> To do
The lines to retype are the one with "Task: Click the back arrow icon" and all that follow it to the end of the entries below; copy them exactly and nothing else.

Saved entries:
--------------------------------

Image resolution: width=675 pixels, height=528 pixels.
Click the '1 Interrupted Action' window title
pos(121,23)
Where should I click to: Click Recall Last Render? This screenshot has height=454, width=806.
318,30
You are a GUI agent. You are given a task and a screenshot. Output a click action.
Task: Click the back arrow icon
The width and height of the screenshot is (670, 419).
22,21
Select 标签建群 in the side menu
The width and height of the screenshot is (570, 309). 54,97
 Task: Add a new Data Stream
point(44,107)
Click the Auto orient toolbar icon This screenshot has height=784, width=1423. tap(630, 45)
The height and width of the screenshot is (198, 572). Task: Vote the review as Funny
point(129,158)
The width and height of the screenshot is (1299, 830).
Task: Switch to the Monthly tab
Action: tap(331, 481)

--------------------------------

> Response for this exercise
Task: Click the back arrow icon
The width and height of the screenshot is (670, 419).
22,21
Select 标签建群 in the side menu
The width and height of the screenshot is (570, 309). 54,97
 Task: Add a new Data Stream
point(44,107)
Click the Auto orient toolbar icon This screenshot has height=784, width=1423. tap(630, 45)
The height and width of the screenshot is (198, 572). Task: Vote the review as Funny
point(129,158)
The width and height of the screenshot is (1299, 830).
Task: Switch to the Monthly tab
Action: tap(331, 481)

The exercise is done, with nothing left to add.